**ASSIGNED TASK**
Once the line with "Screen dimensions: 337x280" is found, repeat it and all later lines exactly through the end of the listing below, with the pictures left out.

[ENTRIES SHOWN]

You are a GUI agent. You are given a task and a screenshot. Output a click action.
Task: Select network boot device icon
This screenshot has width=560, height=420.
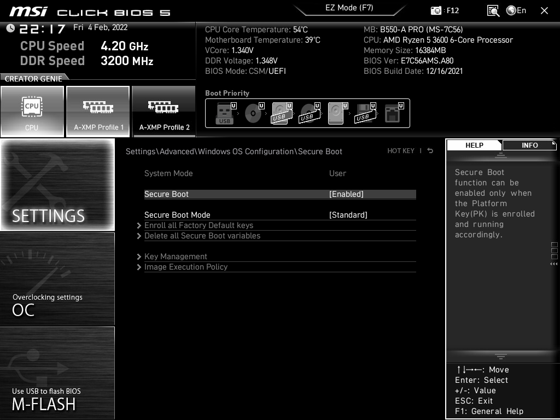[x=392, y=114]
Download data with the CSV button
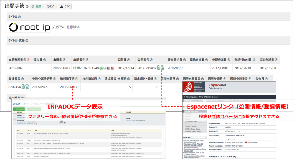295x159 pixels. pyautogui.click(x=65, y=7)

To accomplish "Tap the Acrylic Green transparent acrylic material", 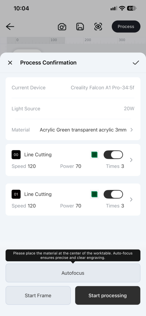I will point(83,130).
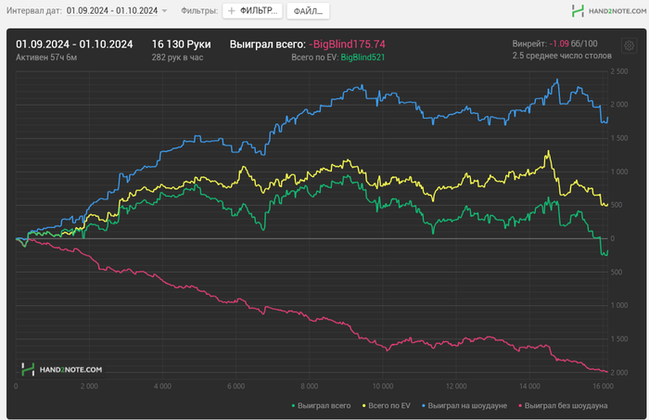Toggle the green 'Выиграл всего' legend dot
Viewport: 649px width, 420px height.
294,405
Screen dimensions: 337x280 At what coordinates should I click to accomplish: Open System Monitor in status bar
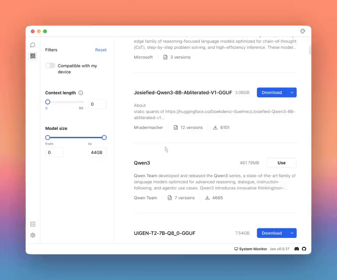click(x=251, y=249)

[/ENTRIES SHOWN]

**RESPONSE TO THE EXERCISE**
Screen dimensions: 337x280 At what coordinates should I click to accomplish: Open System Monitor in status bar
click(x=251, y=249)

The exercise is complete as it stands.